Exercise prompt: Repeat the material below exactly, starting at the line with "Identify the location of variable" and continuing through the end of the material, including both that line and the last one.

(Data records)
[start]

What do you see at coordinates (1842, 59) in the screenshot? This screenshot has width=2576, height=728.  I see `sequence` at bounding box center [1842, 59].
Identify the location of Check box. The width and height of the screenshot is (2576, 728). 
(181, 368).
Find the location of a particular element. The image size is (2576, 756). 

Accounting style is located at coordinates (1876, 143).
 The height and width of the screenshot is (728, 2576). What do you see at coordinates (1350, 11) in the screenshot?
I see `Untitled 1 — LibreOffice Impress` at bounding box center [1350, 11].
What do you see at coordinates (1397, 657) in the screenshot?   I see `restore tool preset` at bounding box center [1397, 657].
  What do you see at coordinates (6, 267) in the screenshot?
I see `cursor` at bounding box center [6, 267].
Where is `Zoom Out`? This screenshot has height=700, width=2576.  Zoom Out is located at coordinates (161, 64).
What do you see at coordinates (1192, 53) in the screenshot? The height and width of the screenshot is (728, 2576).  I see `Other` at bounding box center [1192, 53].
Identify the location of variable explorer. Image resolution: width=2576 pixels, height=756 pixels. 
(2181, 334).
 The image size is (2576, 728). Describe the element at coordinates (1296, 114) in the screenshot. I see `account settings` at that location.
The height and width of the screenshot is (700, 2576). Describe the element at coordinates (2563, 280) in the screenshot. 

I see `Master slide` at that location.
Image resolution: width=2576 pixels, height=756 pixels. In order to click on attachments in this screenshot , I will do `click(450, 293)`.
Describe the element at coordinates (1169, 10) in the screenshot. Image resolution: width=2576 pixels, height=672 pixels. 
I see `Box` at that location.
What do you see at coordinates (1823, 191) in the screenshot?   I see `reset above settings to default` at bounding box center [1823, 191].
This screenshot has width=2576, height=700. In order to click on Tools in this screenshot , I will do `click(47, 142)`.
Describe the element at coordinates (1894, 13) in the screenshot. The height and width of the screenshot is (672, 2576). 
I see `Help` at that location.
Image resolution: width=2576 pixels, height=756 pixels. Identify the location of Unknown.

[end]

Full answer:
Identify the location of variable explorer. Image resolution: width=2576 pixels, height=756 pixels. 
(2181, 334).
 The image size is (2576, 728). Describe the element at coordinates (1296, 114) in the screenshot. I see `account settings` at that location.
The height and width of the screenshot is (700, 2576). Describe the element at coordinates (2563, 280) in the screenshot. 

I see `Master slide` at that location.
Image resolution: width=2576 pixels, height=756 pixels. In order to click on attachments in this screenshot , I will do `click(450, 293)`.
Describe the element at coordinates (1169, 10) in the screenshot. Image resolution: width=2576 pixels, height=672 pixels. 
I see `Box` at that location.
What do you see at coordinates (1823, 191) in the screenshot?   I see `reset above settings to default` at bounding box center [1823, 191].
This screenshot has width=2576, height=700. In order to click on Tools in this screenshot , I will do `click(47, 142)`.
Describe the element at coordinates (1894, 13) in the screenshot. The height and width of the screenshot is (672, 2576). 
I see `Help` at that location.
Image resolution: width=2576 pixels, height=756 pixels. Identify the location of Unknown.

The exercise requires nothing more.